8. The use of an acidic mixture in an aqueous cellulose thickened composition, the acidic mixture comprising formic acid and one or more other watersoluble organic acids (preferably watersoluble organic acids selected from lactic acid, glycolic acid and citric acid), preferably where the formic acid and the one or more other watersoluble organic acids are present in a weight ratio of formic acid : watersoluble organic acid of from 1: 0.1 to 1: 10.
9. The use of an acidic mixture to improve the long term stability of a cellulose thickened cleaning composition wherein the acid mixture comprises formic acid and one or more other watersoluble organic acids (preferably watersoluble organic acids selected from lactic acid, glycolic acid and citric acid), preferably where the formic acid and the one or more other watersoluble organic acids are present in a weight ratio of formic acid: watersoluble organic acid of from 1: 0.1 to 1: 10.
10. A composition containing formic acid and one or more other watersoluble organic acids substantially as described with reference to the Examples.
Description:
ACIDIC, THICKENED CLEANING AND DISINFECTING COMPOSITIONS The present invention relates to thickened cleaning and disinfecting compositions which are acidic in nature and which exhibit good cleaning, disinfecting and long-term stability.

While the prior art has provided various compositions directed to cleaning and disinfecting hard surfaces, particularly lavatory surfaces, there is a continuing need in the art for thickened aqueous compositions which provide satisfactory cleaning, especially of limescale deposits from metal, enamel and porcelain surfaces (such as found on lavatory fixtures), disinfection of hard surfaces and good long-term stability of the thickened compositions.

Saved data entries:

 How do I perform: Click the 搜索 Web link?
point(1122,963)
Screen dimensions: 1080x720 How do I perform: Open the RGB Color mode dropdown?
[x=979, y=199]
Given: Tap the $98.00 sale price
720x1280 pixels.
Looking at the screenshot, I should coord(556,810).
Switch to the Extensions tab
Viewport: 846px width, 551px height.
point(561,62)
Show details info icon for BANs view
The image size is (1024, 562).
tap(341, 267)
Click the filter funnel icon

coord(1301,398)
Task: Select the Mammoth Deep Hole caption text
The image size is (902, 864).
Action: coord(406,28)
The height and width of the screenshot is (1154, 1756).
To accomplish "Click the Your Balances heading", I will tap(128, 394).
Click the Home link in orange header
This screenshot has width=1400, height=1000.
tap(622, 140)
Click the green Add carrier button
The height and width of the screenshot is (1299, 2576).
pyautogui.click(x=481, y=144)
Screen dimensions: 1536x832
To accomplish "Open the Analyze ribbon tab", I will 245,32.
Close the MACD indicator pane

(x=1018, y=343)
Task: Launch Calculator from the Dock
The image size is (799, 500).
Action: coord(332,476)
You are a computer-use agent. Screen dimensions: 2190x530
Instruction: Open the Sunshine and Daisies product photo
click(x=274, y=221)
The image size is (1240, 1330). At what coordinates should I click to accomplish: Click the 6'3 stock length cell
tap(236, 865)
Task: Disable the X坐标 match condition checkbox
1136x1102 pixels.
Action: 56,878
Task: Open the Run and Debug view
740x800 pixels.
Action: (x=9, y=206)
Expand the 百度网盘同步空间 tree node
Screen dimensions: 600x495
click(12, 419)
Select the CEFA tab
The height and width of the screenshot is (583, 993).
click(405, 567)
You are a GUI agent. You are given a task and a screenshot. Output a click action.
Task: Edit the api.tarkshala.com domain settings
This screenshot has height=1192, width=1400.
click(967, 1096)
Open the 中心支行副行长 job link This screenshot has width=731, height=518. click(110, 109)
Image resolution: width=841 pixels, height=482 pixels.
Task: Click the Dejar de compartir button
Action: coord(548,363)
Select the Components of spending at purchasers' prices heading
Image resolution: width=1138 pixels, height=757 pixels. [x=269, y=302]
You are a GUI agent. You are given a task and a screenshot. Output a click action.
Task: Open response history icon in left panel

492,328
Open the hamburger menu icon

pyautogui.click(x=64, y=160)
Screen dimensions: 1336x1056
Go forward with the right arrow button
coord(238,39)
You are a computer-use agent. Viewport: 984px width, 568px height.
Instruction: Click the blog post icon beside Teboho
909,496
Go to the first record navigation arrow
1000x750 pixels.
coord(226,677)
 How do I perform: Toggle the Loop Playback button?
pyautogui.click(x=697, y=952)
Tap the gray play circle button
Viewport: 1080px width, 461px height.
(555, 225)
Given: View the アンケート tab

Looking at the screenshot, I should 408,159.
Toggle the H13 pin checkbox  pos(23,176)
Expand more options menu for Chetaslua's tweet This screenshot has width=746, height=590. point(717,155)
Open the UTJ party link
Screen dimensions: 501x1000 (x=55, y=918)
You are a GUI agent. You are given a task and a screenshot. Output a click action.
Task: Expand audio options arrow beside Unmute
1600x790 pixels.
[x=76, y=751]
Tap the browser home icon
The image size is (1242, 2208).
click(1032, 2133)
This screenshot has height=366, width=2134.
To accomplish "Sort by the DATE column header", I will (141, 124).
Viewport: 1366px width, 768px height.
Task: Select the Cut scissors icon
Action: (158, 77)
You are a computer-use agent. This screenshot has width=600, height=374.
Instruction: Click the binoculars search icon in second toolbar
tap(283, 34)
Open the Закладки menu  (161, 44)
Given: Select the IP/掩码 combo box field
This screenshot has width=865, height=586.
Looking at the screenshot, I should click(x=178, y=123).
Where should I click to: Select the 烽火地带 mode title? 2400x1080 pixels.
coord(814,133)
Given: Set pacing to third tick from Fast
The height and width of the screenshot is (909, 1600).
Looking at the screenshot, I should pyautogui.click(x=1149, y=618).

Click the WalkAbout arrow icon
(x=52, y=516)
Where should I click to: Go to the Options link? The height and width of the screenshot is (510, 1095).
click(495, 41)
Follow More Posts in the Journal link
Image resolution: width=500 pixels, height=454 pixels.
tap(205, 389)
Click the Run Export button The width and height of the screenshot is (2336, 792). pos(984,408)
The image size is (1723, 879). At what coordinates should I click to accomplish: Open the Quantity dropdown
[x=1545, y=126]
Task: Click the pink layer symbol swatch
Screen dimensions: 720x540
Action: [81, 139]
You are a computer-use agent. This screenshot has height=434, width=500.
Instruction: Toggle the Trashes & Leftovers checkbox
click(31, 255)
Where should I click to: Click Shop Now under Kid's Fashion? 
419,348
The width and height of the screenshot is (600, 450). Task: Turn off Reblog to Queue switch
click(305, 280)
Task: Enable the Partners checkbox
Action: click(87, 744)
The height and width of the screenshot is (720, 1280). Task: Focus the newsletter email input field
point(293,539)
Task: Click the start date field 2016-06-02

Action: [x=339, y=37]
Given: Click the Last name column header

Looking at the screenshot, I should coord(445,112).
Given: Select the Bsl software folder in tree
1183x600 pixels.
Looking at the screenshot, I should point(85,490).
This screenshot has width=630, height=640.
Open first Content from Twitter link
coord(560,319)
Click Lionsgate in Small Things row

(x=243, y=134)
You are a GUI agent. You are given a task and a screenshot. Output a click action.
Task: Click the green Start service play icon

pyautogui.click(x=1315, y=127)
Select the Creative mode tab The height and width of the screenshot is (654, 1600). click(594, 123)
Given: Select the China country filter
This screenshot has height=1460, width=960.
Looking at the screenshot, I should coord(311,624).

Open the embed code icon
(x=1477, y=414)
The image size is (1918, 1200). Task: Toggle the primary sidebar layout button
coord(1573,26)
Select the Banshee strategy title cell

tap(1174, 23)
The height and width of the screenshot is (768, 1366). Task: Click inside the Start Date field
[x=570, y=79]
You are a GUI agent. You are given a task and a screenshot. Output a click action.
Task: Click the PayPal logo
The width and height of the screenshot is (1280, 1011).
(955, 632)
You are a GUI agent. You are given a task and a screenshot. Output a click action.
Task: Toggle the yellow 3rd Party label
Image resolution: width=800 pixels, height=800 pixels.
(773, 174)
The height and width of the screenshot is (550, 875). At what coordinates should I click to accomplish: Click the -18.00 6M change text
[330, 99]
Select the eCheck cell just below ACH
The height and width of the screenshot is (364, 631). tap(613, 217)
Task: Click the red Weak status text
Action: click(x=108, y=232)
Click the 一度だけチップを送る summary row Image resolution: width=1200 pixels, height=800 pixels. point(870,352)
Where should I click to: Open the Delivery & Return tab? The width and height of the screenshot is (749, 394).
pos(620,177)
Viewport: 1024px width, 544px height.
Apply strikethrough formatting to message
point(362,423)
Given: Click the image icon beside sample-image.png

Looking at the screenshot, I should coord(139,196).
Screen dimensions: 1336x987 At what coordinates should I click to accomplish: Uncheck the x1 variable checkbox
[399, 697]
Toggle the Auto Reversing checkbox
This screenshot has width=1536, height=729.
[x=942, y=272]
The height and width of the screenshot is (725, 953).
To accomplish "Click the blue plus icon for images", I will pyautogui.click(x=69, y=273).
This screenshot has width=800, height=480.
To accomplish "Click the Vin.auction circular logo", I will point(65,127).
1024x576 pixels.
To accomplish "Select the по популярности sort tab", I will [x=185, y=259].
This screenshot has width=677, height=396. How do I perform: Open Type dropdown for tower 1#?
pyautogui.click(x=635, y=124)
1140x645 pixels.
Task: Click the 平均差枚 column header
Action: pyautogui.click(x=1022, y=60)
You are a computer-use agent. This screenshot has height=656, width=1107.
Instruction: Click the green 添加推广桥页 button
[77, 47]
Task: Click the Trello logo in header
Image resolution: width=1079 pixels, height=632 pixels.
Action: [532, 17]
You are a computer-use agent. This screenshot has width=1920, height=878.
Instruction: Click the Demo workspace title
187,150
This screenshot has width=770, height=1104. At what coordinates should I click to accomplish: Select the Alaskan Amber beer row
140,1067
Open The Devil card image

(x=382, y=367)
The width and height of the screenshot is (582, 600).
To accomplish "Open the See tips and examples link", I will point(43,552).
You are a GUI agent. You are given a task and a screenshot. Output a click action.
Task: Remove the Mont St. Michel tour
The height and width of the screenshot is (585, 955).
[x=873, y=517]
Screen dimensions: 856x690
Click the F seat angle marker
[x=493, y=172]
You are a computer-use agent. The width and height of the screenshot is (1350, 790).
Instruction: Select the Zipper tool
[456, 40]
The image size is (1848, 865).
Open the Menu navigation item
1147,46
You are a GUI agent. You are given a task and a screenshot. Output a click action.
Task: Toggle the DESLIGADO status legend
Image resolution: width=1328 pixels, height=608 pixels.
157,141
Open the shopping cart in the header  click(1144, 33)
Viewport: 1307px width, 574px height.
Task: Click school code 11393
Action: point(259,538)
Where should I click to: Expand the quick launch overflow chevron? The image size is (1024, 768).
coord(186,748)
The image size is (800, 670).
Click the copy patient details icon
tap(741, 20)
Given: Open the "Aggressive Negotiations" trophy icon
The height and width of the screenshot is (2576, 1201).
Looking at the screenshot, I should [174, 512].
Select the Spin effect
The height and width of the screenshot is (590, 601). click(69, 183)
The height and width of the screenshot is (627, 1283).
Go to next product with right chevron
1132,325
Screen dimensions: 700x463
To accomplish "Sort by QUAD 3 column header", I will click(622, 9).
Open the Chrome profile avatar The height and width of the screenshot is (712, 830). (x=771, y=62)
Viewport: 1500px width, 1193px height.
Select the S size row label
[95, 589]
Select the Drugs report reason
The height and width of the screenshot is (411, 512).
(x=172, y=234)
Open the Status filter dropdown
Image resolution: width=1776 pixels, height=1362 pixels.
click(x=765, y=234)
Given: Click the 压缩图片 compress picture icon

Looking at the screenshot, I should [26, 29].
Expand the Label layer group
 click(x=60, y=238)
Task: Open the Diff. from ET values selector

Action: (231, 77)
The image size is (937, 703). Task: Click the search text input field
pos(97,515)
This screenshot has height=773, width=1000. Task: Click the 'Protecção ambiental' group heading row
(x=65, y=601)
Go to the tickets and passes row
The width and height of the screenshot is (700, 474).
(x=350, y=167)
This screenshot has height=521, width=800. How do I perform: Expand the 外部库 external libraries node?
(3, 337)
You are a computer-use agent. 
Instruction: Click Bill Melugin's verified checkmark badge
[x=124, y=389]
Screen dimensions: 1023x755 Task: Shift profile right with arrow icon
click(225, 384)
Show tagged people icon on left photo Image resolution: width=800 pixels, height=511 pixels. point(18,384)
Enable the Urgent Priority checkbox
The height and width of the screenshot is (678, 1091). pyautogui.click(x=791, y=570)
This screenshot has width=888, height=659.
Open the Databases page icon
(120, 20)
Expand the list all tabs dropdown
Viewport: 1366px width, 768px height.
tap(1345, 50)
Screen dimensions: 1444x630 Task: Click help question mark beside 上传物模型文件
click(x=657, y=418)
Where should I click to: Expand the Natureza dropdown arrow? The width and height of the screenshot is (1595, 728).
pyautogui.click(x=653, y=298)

Task statement:
Answer these questions using the text on acidic cleaning compositions, numbering each answer to match its question.
1. Which three watersoluble organic acids are named as preferred for use with formic acid?
2. What range of weight ratio of formic acid to watersoluble organic acid is given?
3. From which surfaces does the text say limescale deposits should be cleaned?
The rows are separate material with no link to the text on acidic cleaning compositions.

Response area:
1. Lactic acid, glycolic acid and citric acid.
2. From 1:0.1 to 1:10.
3. Metal, enamel and porcelain surfaces, such as those found on lavatory fixtures.